Input data:
________________________________________
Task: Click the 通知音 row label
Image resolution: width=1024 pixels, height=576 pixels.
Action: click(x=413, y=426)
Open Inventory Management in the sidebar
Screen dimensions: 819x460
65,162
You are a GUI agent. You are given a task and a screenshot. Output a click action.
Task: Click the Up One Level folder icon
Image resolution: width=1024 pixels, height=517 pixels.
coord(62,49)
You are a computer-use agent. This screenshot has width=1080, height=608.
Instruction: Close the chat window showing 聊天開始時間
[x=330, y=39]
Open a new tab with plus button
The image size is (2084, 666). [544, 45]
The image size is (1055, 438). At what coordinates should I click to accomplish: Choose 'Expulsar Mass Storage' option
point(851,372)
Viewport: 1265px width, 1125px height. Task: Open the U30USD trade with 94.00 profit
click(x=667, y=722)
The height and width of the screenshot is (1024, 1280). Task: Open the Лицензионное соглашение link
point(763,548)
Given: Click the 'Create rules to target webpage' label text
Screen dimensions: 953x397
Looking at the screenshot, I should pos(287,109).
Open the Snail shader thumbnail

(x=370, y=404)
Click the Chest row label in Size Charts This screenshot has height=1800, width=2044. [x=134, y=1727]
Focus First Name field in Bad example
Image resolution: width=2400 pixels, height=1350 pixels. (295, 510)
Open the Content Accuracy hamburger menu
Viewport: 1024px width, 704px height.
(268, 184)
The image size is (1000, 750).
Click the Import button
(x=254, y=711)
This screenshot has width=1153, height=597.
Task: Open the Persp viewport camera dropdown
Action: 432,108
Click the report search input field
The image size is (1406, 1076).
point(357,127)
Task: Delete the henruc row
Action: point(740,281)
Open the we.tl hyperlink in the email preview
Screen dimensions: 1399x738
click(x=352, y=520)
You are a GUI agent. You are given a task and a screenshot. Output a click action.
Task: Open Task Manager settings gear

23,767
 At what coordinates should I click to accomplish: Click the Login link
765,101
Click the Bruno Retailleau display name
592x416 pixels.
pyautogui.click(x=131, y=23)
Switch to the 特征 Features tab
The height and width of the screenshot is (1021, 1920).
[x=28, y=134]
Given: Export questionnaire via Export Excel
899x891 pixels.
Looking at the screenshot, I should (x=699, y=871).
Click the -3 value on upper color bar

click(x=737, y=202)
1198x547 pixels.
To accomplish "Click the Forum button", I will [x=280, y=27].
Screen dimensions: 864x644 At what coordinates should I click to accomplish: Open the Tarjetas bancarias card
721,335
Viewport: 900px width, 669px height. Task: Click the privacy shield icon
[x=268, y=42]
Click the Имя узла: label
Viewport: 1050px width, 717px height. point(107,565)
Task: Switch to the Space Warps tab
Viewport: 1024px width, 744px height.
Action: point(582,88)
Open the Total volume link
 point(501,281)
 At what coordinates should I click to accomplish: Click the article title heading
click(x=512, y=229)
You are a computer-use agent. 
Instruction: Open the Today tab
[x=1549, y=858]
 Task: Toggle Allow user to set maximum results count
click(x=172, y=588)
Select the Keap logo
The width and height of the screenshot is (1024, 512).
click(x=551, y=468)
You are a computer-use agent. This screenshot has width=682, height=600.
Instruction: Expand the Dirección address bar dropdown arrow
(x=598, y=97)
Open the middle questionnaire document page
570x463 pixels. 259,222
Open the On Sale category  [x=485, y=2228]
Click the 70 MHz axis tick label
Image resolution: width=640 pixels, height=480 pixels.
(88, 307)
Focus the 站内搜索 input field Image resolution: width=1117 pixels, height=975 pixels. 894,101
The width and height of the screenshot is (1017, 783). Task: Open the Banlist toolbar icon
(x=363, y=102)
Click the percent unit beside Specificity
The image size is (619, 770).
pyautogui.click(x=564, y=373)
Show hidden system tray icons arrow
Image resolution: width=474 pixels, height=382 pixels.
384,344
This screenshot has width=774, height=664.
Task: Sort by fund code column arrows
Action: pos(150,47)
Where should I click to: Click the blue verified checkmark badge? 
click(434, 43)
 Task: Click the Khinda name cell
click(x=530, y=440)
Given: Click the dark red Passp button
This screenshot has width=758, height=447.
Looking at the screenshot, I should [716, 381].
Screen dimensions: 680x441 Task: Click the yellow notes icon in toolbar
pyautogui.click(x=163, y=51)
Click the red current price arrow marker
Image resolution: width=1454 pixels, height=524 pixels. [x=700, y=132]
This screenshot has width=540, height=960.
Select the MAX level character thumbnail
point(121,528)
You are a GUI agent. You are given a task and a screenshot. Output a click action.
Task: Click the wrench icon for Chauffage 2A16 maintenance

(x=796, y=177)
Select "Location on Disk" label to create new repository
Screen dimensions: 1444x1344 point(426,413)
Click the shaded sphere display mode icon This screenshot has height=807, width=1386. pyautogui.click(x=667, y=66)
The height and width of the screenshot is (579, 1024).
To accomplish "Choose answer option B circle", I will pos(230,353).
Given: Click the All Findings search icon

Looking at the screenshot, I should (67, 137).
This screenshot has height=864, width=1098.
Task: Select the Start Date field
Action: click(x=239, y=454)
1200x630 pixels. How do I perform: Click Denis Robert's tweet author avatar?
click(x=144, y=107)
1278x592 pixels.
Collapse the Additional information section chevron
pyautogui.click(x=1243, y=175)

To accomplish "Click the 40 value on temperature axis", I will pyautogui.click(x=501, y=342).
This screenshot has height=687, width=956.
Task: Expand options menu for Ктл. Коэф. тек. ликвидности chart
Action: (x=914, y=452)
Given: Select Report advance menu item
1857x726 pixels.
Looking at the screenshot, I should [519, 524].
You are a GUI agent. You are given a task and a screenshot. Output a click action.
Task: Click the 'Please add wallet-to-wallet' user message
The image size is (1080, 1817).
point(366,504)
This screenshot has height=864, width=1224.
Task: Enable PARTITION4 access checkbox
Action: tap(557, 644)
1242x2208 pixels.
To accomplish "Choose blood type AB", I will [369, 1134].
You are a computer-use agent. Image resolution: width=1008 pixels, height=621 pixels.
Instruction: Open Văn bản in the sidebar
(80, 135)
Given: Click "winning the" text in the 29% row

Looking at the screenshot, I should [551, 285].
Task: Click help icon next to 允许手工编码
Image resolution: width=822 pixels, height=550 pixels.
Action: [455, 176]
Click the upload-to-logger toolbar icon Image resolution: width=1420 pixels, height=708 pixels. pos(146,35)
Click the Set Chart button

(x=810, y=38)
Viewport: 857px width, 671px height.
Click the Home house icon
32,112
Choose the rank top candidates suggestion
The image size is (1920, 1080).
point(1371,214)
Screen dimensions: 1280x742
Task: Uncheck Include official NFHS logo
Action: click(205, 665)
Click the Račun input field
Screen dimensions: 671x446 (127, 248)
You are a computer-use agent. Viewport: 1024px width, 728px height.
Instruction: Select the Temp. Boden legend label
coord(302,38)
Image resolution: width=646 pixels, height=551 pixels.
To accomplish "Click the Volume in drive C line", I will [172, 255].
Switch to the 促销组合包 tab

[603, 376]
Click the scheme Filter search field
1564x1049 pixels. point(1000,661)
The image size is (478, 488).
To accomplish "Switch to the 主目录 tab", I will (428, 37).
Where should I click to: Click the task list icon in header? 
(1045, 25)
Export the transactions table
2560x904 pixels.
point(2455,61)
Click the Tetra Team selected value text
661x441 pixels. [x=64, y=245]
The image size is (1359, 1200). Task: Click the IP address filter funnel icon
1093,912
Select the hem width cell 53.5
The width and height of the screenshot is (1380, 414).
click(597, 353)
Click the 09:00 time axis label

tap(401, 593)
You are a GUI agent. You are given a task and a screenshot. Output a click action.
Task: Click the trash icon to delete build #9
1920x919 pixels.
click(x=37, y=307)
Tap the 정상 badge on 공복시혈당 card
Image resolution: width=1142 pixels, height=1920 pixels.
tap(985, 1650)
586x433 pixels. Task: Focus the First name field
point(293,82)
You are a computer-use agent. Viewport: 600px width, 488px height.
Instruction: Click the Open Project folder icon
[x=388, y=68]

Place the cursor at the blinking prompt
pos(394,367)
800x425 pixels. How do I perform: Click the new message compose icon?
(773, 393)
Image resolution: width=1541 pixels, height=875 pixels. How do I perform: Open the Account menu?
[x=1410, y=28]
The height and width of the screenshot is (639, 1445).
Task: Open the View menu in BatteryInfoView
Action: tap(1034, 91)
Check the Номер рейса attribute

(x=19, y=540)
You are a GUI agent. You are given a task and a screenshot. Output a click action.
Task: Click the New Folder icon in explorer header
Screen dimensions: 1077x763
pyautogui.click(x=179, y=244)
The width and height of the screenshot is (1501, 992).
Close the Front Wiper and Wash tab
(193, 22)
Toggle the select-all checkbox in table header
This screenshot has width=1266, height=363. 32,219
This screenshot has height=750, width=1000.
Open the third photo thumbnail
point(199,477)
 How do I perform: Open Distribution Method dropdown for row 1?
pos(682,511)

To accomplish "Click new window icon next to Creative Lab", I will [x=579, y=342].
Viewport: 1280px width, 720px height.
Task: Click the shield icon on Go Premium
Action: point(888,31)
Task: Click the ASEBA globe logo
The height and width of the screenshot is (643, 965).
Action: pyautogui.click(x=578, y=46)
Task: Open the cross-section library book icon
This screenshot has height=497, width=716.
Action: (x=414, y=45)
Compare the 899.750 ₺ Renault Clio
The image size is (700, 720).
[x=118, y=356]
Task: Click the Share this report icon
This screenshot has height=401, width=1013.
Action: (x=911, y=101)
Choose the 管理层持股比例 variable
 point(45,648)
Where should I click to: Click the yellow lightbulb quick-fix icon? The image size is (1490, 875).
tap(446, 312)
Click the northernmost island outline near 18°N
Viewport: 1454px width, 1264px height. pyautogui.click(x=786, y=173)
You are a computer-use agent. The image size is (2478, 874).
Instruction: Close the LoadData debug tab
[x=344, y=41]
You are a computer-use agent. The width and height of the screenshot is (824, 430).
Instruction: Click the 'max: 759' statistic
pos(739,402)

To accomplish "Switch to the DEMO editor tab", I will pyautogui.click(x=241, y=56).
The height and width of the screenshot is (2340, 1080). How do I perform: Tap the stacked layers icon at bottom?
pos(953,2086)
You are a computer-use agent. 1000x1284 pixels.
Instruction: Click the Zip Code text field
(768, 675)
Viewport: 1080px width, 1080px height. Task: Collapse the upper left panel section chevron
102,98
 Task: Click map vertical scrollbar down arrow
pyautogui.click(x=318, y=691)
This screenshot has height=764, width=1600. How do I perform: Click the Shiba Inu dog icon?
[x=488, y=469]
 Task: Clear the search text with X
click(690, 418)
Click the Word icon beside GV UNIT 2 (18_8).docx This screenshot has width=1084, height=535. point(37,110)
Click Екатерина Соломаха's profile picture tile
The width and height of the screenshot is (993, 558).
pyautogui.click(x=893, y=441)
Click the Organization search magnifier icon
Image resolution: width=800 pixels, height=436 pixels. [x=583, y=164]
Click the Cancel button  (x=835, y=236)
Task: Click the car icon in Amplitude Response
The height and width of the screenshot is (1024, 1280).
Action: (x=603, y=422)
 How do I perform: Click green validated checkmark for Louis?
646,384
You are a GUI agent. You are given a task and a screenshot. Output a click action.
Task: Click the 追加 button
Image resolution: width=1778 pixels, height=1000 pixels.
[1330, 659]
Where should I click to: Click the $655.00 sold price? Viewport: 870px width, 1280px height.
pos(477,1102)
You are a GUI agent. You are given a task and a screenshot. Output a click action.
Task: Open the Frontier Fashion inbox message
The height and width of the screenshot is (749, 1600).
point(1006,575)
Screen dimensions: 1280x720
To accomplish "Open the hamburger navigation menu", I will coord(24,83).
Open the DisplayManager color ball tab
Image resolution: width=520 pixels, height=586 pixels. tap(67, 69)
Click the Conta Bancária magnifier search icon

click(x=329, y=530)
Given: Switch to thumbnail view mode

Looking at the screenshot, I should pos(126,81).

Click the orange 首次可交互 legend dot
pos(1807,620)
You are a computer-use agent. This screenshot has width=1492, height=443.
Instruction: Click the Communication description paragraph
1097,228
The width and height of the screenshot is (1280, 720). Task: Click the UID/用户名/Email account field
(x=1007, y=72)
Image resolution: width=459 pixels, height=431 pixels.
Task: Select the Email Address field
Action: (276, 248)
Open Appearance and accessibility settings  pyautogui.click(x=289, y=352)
________________________________________
Your goal: Display every line of the listing that contains the string "computer".

Response for this exercise:
You are a computer-use agent. This screenshot has width=1080, height=608.
You are a computer-use agent. 
You are a computer-use agent. This screenshot has width=682, height=600.
You are a computer-use agent. Image resolution: width=1008 pixels, height=621 pixels.
You are a computer-use agent. Viewport: 1024px width, 728px height.
You are a computer-use agent. Viewport: 600px width, 488px height.
You are a computer-use agent. The image size is (2478, 874).
You are a computer-use agent. The width and height of the screenshot is (824, 430).
You are a computer-use agent. 1000x1284 pixels.
You are a computer-use agent. This screenshot has width=1492, height=443.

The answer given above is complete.